Cote du Webzine : Play

Résumé en une phrase : Une famille d’obèses expose son malaise en gravitant autour d’une drogue controversée qui, finalement, tue pas mal moins que l’imbécilité.

Recommandé pour : Les gens qui portent plus d’importance à leurs bras qu’à leur pénis. Ce film pourrait vous rassurer sur votre état.

Déconseillé pour : Les gens qui portent plus d’importance à leurs bras qu’à leur pénis.
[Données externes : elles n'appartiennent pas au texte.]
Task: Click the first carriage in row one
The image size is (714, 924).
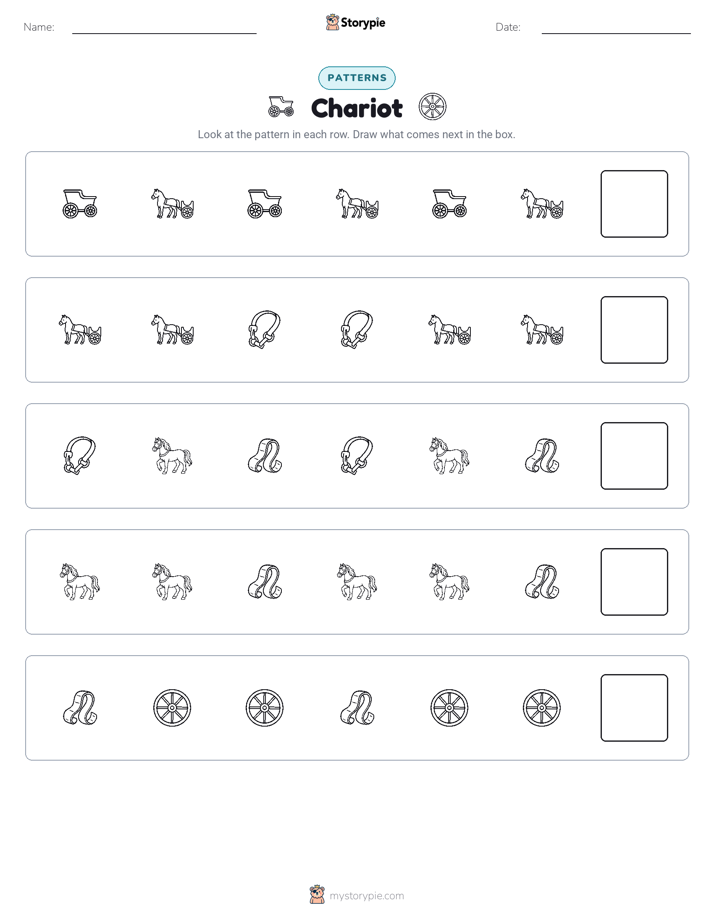Action: tap(80, 204)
Ce film pourrait vous convaincre que vous êtes cave.

Moment gay :
Les has-been du Gold’s Gym de Californie deviennent complètement démoralisés quand la direction retire toutes les images de Arnold Schwarzenegger à moitié nu.

Moment hétérosexuel : Honnêtement, avec toutes ces histoires de gars qui se rentrent des aiguilles dans le cul, vous pensiez vraiment trouver un moment hétéro?

Moment nostalgique : Le film débute avec les moments magiques de l’enfance du réalisateur : un monde plus simple où le bien et le mal s’affrontaient dans un ring de lutte pour régler les conflits au moyen-orient; où les mitraillettes faisaient exploser les vietnamiens en mille miettes; où les hommes se serraient la pince de main que pour admirer leurs grosses veines.

Impressionnez vos amis : Démarrez votre entreprise de pilules gonflantes aux States en embouteillant des capsules de farine avec trois mexicains illégaux. En plus de devenir riche, vous allez agir de manière entièrement légale.

Remaque porno suggéré :
Smaller, weaker, slower (parce que, tsé, c’est un film sur les stéroides).

Citation du film paraphrasée : « Yes, my balls shrink from time to time… », se confie le frère du réalisateur, devant le constat que les stéroïdes agissent sur sa libido. Reste que, selon lui, il n’a qu’à arrêter pour qu’ils regonflent plus vite que ses muscles ne dégonflent. Attaboy.

Remarque post-satirique :
Chris Bell, le réalisateur et la star principale du film-documentaire, évite quelques uns des pièges qui ont fait des films de Michael Moore des parodies de lui-même après visionnements répétés. L’angle adopté pour le film est très bien choisi et fera sans doutes en sorte que le public mâle sera en mesure de s’identifier aux personnages. On ne peut surtout pas reprocher à Chris d’avoir maquillé la réalité pour rendre le film plus intéressant; en mettant ainsi sa famille en vedette, les meilleurs personnages sont ceux qui s’ignorent.